On the other end of the Washington social spectrum are the employees of a local Hardbodies Fitness Center, a group more interested in the state of their own bodies than anyone else’s. This is especially true of the uber-determined Linda Litzke (McDormand), a striver for worldly success who is not ashamed to admit, “I have gone as far as I can with this body.”
Linda so believes that a wave of plastic surgeries will change her life that she is flabbergasted when her insurance company rejects them as electives. And when she and her pal Chad Feldheimer (Pitt) stumble across a disc containing Oz’s lame memoirs and a household budget, she convinces herself she has found the answer to her prayers.
For these bears of little brain confuse the found CD with raw U.S. intelligence data that can be sold to the highest bidder for enough money to make any and all surgeries possible. “It’s like slipping on ice in front of a fancy restaurant,” Linda says of her obligation to take this disc and shove it as far as she can. If only it were that simple.
It’s no surprise that McDormand, whose great skills won her an Oscar for playing indomitable Police Chief Marge Gunderson in the Coens’ “Fargo,” knows just where all the jokes are in a character who is so obsessed with Inter- net dating she doesn’t notice that her boss (Richard Jenkins) is her likeliest romantic match.
What is more of a pleasant surprise is that Pitt, a newcomer to the Coens’ world, is completely at ease with this material as well.

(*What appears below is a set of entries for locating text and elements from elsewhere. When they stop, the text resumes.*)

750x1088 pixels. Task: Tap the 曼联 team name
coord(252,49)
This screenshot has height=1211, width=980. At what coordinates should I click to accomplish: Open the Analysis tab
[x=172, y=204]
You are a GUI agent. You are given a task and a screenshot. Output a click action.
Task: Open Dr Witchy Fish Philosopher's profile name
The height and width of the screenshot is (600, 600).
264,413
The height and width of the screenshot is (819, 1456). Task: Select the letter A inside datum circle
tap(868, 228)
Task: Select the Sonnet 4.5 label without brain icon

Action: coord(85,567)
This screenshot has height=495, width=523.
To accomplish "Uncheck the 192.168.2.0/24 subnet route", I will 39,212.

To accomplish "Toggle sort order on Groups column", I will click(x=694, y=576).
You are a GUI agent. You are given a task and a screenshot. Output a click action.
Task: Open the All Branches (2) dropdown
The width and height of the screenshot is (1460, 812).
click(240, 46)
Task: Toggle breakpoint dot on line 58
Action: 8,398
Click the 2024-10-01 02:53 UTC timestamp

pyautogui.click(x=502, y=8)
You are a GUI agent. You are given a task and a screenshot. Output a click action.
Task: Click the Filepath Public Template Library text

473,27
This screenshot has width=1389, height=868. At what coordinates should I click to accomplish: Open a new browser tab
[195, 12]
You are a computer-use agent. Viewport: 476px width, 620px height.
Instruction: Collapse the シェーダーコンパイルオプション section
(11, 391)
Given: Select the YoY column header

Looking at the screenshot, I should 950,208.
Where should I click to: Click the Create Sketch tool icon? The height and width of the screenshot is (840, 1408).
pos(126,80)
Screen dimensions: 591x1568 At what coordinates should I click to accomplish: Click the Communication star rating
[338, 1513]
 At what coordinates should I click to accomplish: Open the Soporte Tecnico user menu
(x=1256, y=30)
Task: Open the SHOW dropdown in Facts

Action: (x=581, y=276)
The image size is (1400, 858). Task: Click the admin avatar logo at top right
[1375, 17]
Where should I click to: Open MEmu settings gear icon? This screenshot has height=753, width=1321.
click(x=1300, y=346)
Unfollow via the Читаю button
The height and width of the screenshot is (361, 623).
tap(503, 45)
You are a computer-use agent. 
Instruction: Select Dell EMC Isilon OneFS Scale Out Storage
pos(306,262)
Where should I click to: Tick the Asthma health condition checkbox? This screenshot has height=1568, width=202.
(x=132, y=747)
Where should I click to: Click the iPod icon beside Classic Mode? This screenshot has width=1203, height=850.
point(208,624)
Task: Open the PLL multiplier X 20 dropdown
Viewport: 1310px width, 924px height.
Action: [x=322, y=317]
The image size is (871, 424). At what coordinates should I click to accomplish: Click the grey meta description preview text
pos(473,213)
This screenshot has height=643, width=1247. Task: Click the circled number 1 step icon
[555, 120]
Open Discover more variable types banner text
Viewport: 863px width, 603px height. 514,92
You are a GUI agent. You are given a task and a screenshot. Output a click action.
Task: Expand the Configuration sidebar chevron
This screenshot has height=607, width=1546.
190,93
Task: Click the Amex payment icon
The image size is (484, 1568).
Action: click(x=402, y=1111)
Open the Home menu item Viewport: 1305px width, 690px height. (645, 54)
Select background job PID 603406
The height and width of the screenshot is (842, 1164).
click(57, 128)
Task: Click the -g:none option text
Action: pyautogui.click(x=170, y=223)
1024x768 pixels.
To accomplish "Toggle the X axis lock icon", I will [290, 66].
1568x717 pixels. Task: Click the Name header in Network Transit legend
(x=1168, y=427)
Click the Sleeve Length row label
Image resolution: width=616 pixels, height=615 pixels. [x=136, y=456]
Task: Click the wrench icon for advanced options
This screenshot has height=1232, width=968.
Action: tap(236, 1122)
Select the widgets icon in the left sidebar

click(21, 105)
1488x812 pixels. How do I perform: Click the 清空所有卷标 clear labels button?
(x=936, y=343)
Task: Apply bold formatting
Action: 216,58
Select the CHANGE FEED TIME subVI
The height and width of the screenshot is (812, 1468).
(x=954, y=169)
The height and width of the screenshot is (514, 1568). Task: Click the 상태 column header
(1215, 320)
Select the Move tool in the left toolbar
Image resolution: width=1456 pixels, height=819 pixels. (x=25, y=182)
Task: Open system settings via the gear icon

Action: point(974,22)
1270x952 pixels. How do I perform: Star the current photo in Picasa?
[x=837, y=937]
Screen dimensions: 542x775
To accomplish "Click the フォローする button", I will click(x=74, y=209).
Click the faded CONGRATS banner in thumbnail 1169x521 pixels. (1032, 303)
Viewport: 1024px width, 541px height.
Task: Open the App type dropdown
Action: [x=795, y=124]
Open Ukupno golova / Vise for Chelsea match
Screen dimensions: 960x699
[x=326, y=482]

With an upswept haircut reminiscent of the one he had in 1991’s “Johnny Suede,” the actor matches McDormand laugh for laugh playing a doltish accomplice who means well but is not really cut out for the espionage game.
Though “Burn After Reading” is as much a nightmare as it is a comedy, helping with the laughs are the film’s exceptional group of unsung character actors who deliver impeccable performances in minimal roles -- Jeffrey DeMunn as a cosmetic surgeon, J.R. Horne as a divorce lawyer and J.K. Simmons as a CIA big shot. When Simmons’ exasperated character says of the story, “Report back to me when it makes sense,” he’s summarizing this archetypal Coen venture as well as anyone can.
“Burn After Reading.” MPAA rating: R for pervasive language, some sexual content and violence. Running time: 1 hour, 32 minutes. In general release.